-- Begin --
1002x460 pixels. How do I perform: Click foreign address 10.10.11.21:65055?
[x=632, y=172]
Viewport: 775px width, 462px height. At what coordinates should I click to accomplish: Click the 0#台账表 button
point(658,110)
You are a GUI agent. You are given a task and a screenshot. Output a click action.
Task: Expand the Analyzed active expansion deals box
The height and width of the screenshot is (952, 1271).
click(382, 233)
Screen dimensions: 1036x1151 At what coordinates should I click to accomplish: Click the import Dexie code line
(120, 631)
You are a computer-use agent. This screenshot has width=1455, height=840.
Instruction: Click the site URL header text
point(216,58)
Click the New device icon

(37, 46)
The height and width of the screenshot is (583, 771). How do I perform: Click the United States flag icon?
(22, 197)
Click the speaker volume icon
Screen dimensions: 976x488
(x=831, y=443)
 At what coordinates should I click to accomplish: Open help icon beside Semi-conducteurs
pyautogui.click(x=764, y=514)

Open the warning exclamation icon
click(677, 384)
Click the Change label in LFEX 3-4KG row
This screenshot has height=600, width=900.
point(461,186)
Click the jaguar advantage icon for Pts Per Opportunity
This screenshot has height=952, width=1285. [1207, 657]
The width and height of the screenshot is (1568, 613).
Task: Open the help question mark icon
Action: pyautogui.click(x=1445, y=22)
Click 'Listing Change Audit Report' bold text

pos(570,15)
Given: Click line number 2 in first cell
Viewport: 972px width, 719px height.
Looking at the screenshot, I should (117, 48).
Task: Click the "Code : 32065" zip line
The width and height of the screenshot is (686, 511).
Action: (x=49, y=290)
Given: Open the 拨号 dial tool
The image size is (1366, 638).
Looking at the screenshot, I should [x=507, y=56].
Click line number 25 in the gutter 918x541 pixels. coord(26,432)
-- End --
Exercise description – Rewrite all of the data above, changing "At what coordinates should I click to accomplish" to "Where should I click to do" and leaving everything else as it is.

Full response –
1002x460 pixels. How do I perform: Click foreign address 10.10.11.21:65055?
[x=632, y=172]
Viewport: 775px width, 462px height. Where should I click to do: Click the 0#台账表 button
point(658,110)
You are a GUI agent. You are given a task and a screenshot. Output a click action.
Task: Expand the Analyzed active expansion deals box
The height and width of the screenshot is (952, 1271).
click(382, 233)
Screen dimensions: 1036x1151 Where should I click to do: Click the import Dexie code line
(120, 631)
You are a computer-use agent. This screenshot has width=1455, height=840.
Instruction: Click the site URL header text
point(216,58)
Click the New device icon

(37, 46)
The height and width of the screenshot is (583, 771). How do I perform: Click the United States flag icon?
(22, 197)
Click the speaker volume icon
Screen dimensions: 976x488
(x=831, y=443)
 Where should I click to do: Open help icon beside Semi-conducteurs
pyautogui.click(x=764, y=514)

Open the warning exclamation icon
click(677, 384)
Click the Change label in LFEX 3-4KG row
This screenshot has height=600, width=900.
point(461,186)
Click the jaguar advantage icon for Pts Per Opportunity
This screenshot has height=952, width=1285. [1207, 657]
The width and height of the screenshot is (1568, 613).
Task: Open the help question mark icon
Action: pyautogui.click(x=1445, y=22)
Click 'Listing Change Audit Report' bold text

pos(570,15)
Given: Click line number 2 in first cell
Viewport: 972px width, 719px height.
Looking at the screenshot, I should (117, 48).
Task: Click the "Code : 32065" zip line
The width and height of the screenshot is (686, 511).
Action: (x=49, y=290)
Given: Open the 拨号 dial tool
The image size is (1366, 638).
Looking at the screenshot, I should [x=507, y=56].
Click line number 25 in the gutter 918x541 pixels. coord(26,432)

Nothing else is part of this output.